TASK OBJECTIVE
Please repeat the records without any change, beginning at the line that contains "Pro Imaging (1004, 46)" and stopping after the line that contains "Academics (80, 1730)".

START

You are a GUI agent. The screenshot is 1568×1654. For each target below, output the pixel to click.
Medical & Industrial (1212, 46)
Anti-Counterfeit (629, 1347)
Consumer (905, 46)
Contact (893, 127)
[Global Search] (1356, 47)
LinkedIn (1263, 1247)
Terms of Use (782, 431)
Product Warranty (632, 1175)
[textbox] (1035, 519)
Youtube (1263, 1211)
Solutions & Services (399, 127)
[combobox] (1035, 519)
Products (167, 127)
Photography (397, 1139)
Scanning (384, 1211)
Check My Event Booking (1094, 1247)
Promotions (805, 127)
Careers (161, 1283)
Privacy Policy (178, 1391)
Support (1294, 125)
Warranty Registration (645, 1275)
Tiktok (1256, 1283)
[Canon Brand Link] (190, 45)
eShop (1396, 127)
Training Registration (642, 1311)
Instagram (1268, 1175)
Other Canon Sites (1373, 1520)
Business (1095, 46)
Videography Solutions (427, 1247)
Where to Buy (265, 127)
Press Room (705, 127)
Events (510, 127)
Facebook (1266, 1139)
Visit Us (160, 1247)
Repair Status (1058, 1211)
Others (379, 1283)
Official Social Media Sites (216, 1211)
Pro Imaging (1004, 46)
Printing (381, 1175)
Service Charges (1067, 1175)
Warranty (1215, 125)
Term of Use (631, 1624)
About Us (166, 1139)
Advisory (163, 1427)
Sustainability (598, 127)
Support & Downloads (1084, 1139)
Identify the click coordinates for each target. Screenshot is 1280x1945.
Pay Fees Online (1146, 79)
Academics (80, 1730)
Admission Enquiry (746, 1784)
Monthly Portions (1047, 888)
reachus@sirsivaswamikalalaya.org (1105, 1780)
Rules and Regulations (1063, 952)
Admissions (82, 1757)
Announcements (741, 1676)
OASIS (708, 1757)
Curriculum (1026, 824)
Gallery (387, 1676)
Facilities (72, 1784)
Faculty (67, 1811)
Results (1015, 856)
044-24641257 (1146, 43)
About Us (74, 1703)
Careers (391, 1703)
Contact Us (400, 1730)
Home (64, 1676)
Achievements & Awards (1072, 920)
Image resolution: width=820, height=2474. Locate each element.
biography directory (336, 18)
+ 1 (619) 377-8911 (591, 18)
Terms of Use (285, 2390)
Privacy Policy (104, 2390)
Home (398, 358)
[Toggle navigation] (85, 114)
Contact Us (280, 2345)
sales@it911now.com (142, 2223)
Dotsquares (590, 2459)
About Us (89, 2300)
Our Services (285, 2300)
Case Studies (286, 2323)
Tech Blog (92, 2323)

END

FINISHED ANSWER
Pro Imaging (1004, 46)
Printing (381, 1175)
Service Charges (1067, 1175)
Warranty (1215, 125)
Term of Use (631, 1624)
About Us (166, 1139)
Advisory (163, 1427)
Sustainability (598, 127)
Support & Downloads (1084, 1139)
Identify the click coordinates for each target. Screenshot is 1280x1945.
Pay Fees Online (1146, 79)
Academics (80, 1730)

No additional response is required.